**The exercise**
Reproduce everything from the line containing "Task: Select the Lasso selection tool" down to the line containing "Action: pyautogui.click(x=165, y=140)", swapping "Lasso selection tool" for "Magic Wand tool" and keeping everything else unchanged. Leave the pictures out of your answer.

**Extracted information**

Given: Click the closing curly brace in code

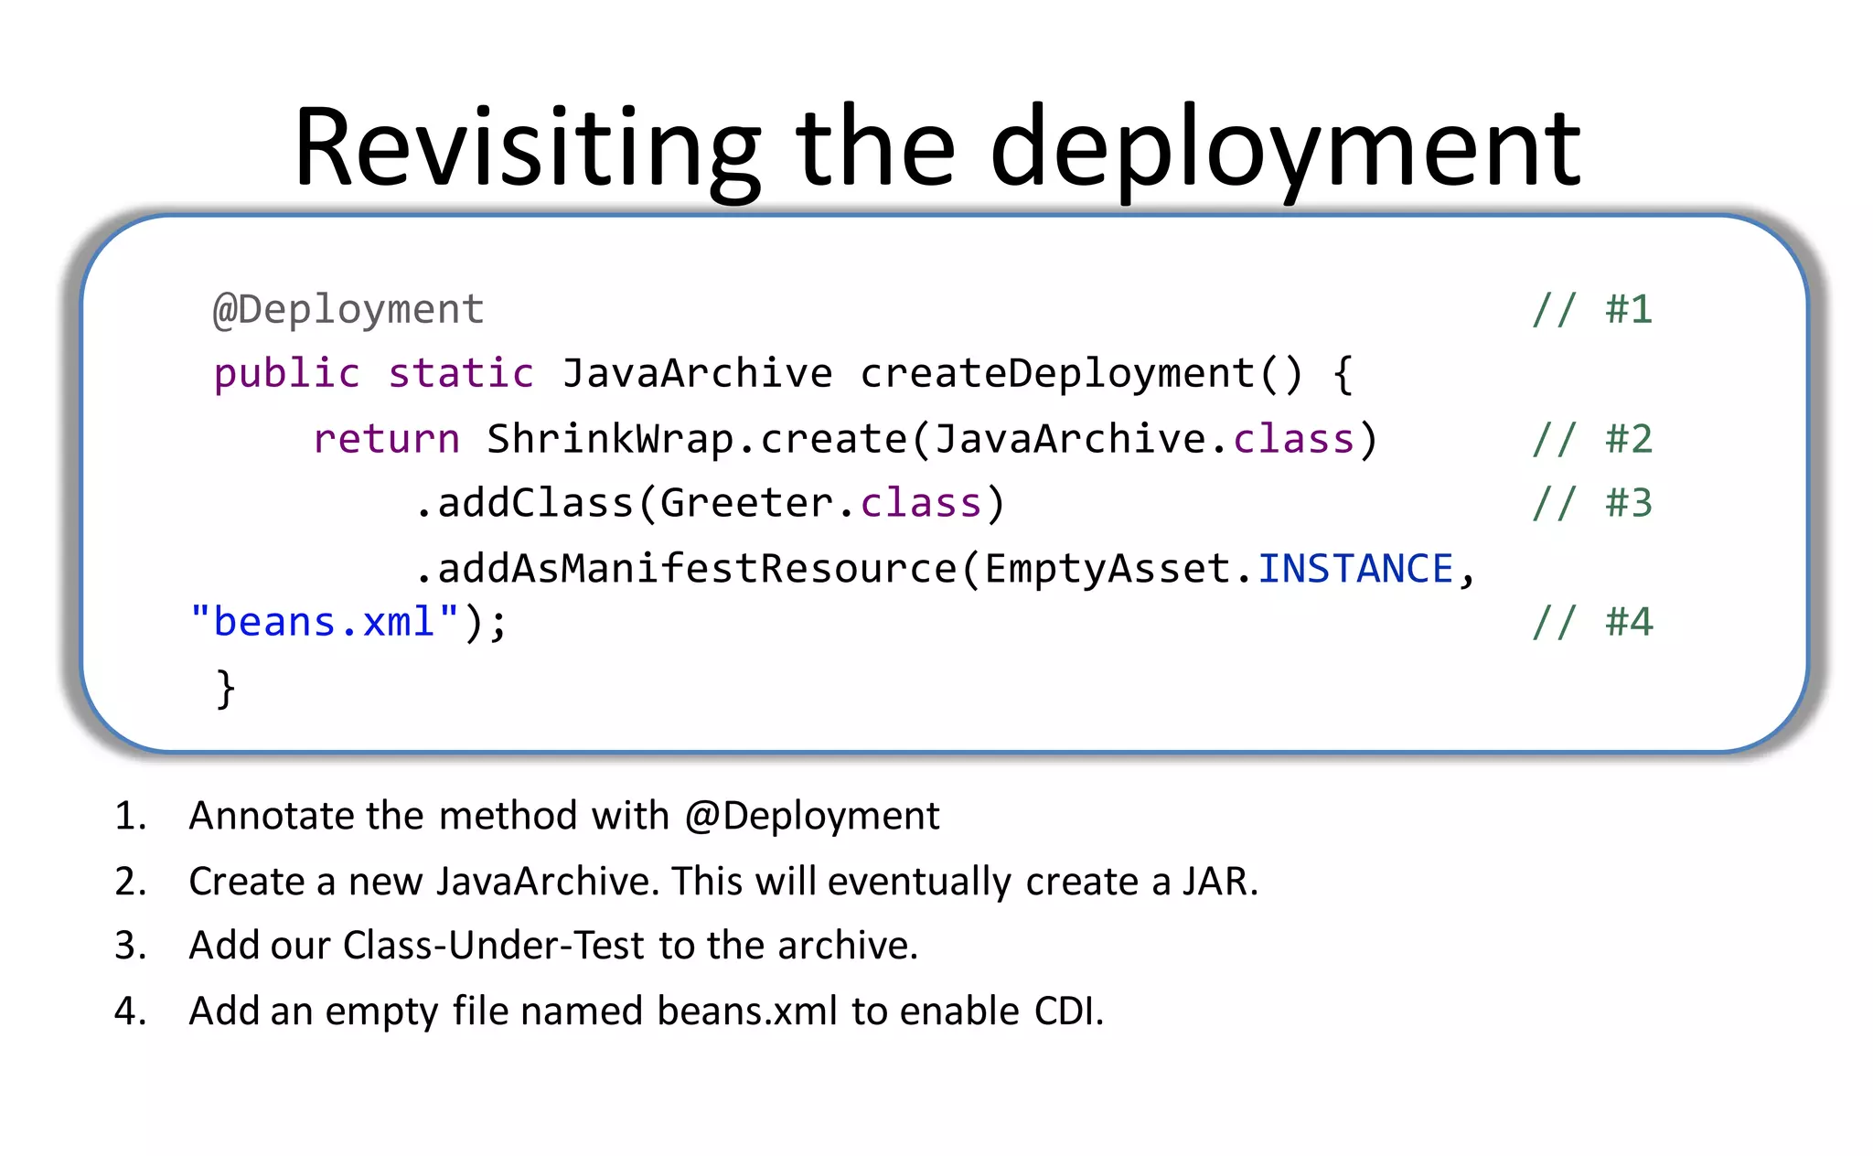Looking at the screenshot, I should [x=225, y=688].
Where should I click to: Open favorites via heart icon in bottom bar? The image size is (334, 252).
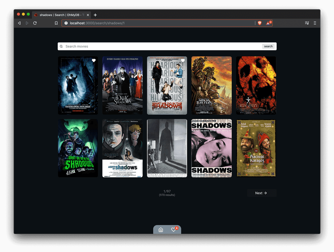coord(174,230)
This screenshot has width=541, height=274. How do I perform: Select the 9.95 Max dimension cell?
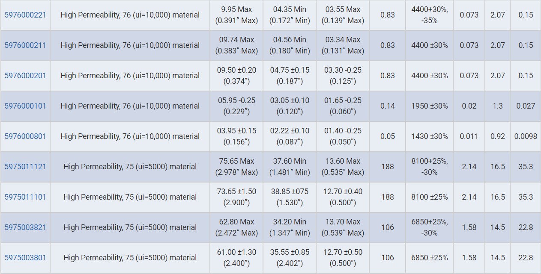(x=236, y=15)
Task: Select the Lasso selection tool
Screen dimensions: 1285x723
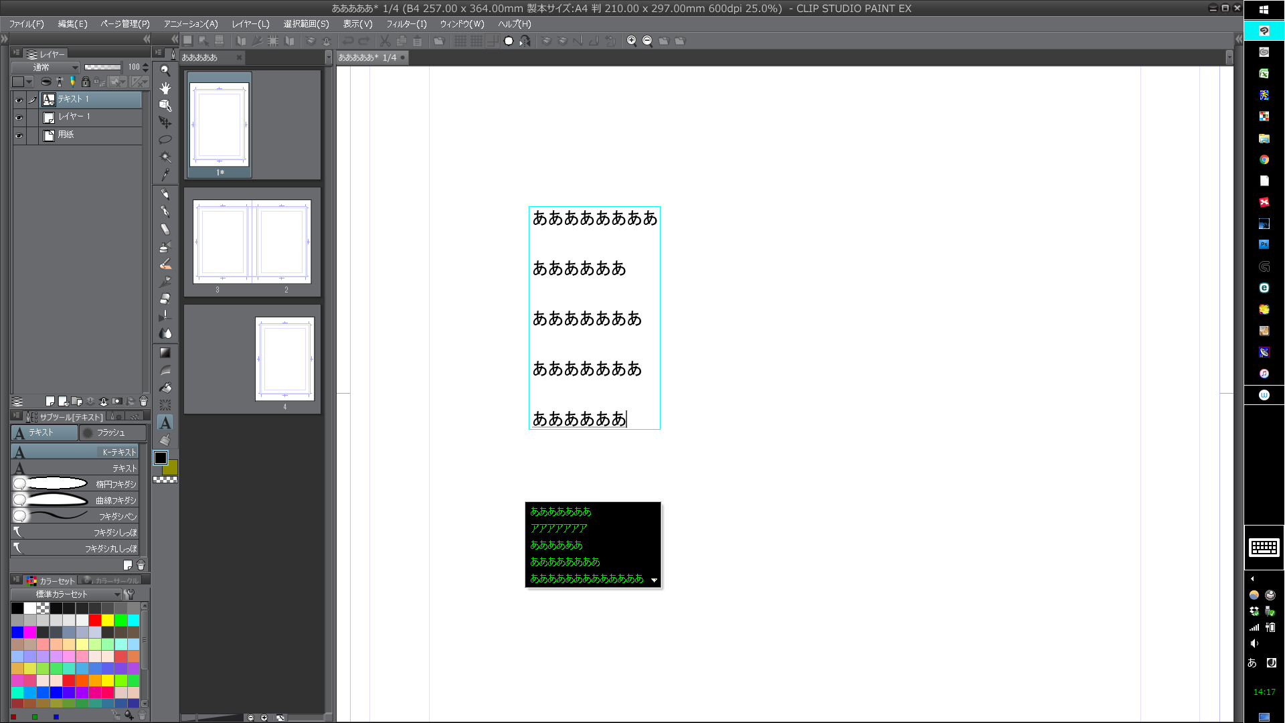Action: pyautogui.click(x=165, y=140)
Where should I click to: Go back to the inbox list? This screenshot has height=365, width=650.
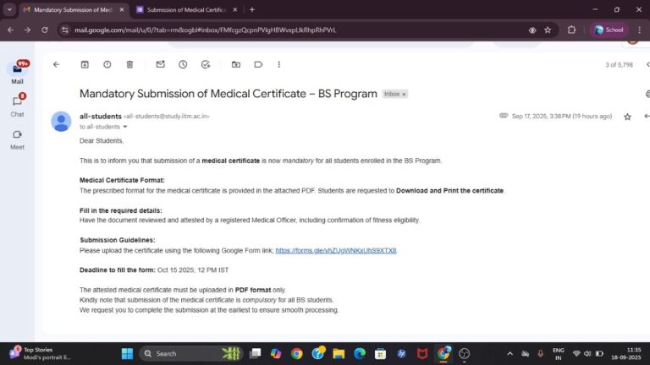(56, 64)
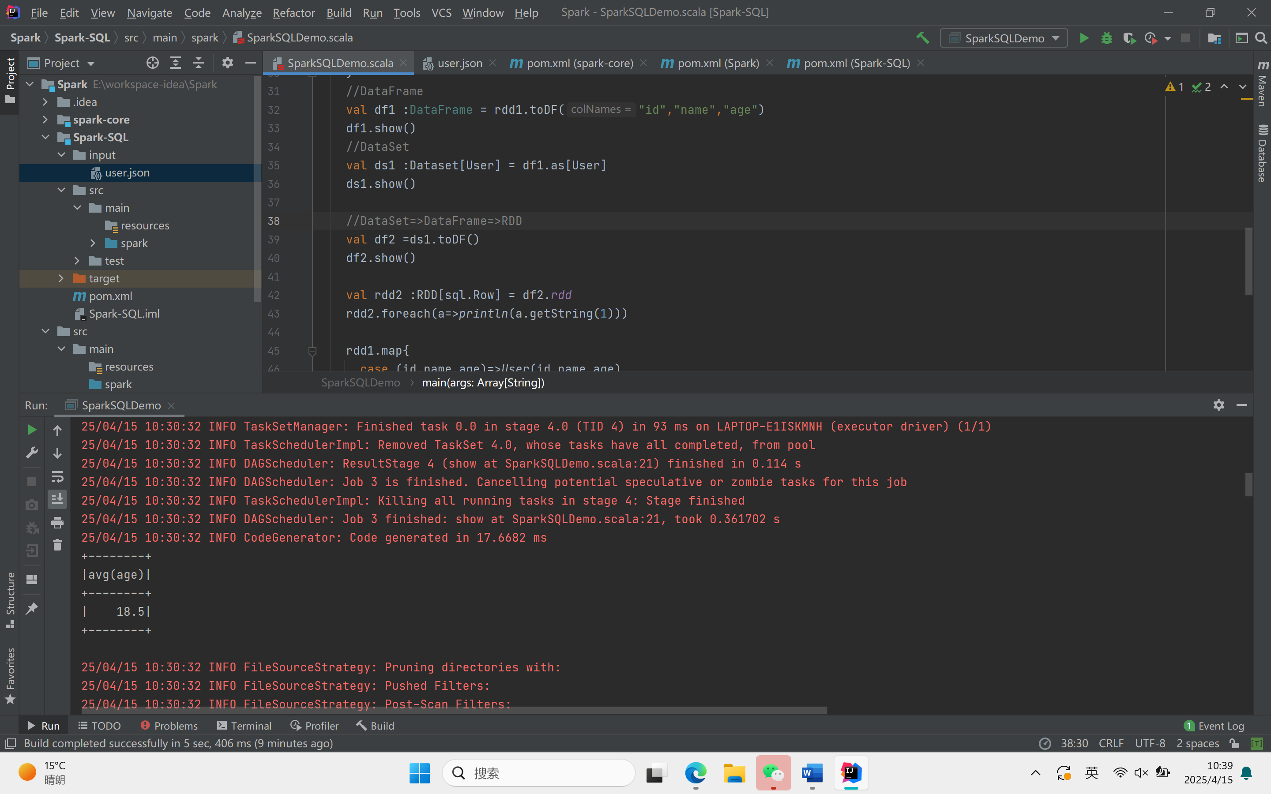Click Locate/Select Opened File target icon
This screenshot has height=794, width=1271.
[152, 63]
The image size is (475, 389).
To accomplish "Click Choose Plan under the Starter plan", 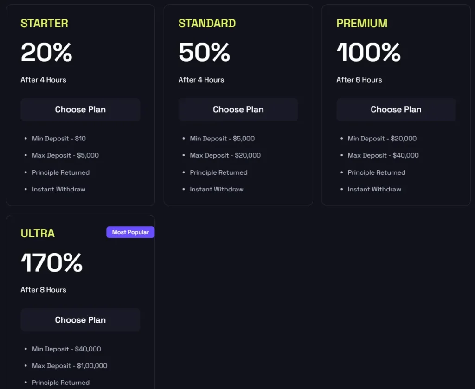I will [80, 110].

**Response to the exercise**
Task: Select the Magic Wand tool
Screen dimensions: 1285x723
Action: pyautogui.click(x=165, y=140)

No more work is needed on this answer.